Attackers Can Use Sonic and Ultrasonic Signals to Crash Hard Drives

Researchers have demonstrated how sonic and ultrasonic signals (inaudible to human) can be used to cause physical damage to hard drives just by playing ultrasonic sounds through a target computer's own built-in speaker or by exploiting a speaker near the targeted device.

Similar research was conducted last year by a group of researchers from Princeton and Purdue University, who demonstrated a denial-of-service (DoS) attack against HDDs by exploiting a physical phenomenon called acoustic resonance.

Since HDDs are exposed to external vibrations, researchers showed how specially crafted acoustic signals could cause significant vibrations in HDDs internal components, which eventually leads to the failure in systems that relies on the HDD.

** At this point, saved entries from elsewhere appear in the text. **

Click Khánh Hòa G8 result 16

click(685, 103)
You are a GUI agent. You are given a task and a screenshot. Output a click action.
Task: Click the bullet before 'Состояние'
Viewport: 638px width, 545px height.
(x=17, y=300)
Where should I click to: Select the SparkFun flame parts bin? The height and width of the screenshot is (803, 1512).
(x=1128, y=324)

To prevent a head crash from acoustic resonance, modern HDDs use shock sensor-driven feedforward controllers that detect such movement and improve the head positioning accuracy while reading and writing the data.

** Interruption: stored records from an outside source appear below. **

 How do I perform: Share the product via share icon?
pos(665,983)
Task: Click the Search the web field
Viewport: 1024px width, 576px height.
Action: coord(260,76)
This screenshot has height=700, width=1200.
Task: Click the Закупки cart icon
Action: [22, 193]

However, according to a new research paper published by a team of researchers from the University of Michigan and Zhejiang University, sonic and ultrasonic sounds causes false positives in the shock sensor, causing a drive to unnecessarily park its head.

"An attacker can use the effects from hard disk drive vulnerabilities to launch system level consequences such as crashing Windows on a laptop using the built-in speaker and preventing surveillance systems from recording video,"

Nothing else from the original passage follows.